AIM OF THE EXERCISE: When you reach the line containing "Given: Place cursor", include it and stop; until then, return each line of the material exactly, starting with the first.

DATA EXCERPTS:
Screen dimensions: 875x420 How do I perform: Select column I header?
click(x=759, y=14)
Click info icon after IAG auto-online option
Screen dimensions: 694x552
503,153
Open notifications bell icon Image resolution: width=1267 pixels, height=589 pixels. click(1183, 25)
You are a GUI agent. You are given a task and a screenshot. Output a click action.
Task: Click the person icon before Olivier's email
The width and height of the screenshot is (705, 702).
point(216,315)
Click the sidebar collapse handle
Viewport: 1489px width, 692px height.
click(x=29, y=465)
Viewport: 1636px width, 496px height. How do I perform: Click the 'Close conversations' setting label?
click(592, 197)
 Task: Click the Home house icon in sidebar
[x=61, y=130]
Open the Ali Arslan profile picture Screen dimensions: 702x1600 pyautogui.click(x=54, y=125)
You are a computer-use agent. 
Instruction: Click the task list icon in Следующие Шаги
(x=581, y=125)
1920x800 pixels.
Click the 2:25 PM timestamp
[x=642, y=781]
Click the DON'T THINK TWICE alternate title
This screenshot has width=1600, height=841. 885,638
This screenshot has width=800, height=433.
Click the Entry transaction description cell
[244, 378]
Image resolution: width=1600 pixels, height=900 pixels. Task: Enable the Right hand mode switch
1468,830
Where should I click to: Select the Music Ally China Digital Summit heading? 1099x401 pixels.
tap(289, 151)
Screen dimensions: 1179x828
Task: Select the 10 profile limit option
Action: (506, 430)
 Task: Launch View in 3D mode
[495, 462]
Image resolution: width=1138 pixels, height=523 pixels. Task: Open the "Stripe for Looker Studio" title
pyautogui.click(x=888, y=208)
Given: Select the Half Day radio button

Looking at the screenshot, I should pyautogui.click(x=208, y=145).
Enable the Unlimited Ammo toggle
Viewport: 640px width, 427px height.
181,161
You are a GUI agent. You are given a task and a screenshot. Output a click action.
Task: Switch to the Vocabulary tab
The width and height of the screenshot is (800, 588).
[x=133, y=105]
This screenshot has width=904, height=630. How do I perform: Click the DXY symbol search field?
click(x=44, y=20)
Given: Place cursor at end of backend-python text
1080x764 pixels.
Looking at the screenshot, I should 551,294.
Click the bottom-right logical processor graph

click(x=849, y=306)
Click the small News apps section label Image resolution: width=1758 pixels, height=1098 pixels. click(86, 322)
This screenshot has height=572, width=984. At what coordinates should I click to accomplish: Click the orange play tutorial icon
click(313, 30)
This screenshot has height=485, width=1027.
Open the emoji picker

ANSWER:
Screen dimensions: 875x420 How do I perform: Select column I header?
click(x=759, y=14)
Click info icon after IAG auto-online option
Screen dimensions: 694x552
503,153
Open notifications bell icon Image resolution: width=1267 pixels, height=589 pixels. click(1183, 25)
You are a GUI agent. You are given a task and a screenshot. Output a click action.
Task: Click the person icon before Olivier's email
The width and height of the screenshot is (705, 702).
point(216,315)
Click the sidebar collapse handle
Viewport: 1489px width, 692px height.
click(x=29, y=465)
Viewport: 1636px width, 496px height. How do I perform: Click the 'Close conversations' setting label?
click(592, 197)
 Task: Click the Home house icon in sidebar
[x=61, y=130]
Open the Ali Arslan profile picture Screen dimensions: 702x1600 pyautogui.click(x=54, y=125)
You are a computer-use agent. 
Instruction: Click the task list icon in Следующие Шаги
(x=581, y=125)
1920x800 pixels.
Click the 2:25 PM timestamp
[x=642, y=781]
Click the DON'T THINK TWICE alternate title
This screenshot has width=1600, height=841. 885,638
This screenshot has width=800, height=433.
Click the Entry transaction description cell
[244, 378]
Image resolution: width=1600 pixels, height=900 pixels. Task: Enable the Right hand mode switch
1468,830
Where should I click to: Select the Music Ally China Digital Summit heading? 1099x401 pixels.
tap(289, 151)
Screen dimensions: 1179x828
Task: Select the 10 profile limit option
Action: (506, 430)
 Task: Launch View in 3D mode
[495, 462]
Image resolution: width=1138 pixels, height=523 pixels. Task: Open the "Stripe for Looker Studio" title
pyautogui.click(x=888, y=208)
Given: Select the Half Day radio button

Looking at the screenshot, I should pyautogui.click(x=208, y=145).
Enable the Unlimited Ammo toggle
Viewport: 640px width, 427px height.
181,161
You are a GUI agent. You are given a task and a screenshot. Output a click action.
Task: Switch to the Vocabulary tab
The width and height of the screenshot is (800, 588).
[x=133, y=105]
This screenshot has width=904, height=630. How do I perform: Click the DXY symbol search field?
click(x=44, y=20)
Given: Place cursor at end of backend-python text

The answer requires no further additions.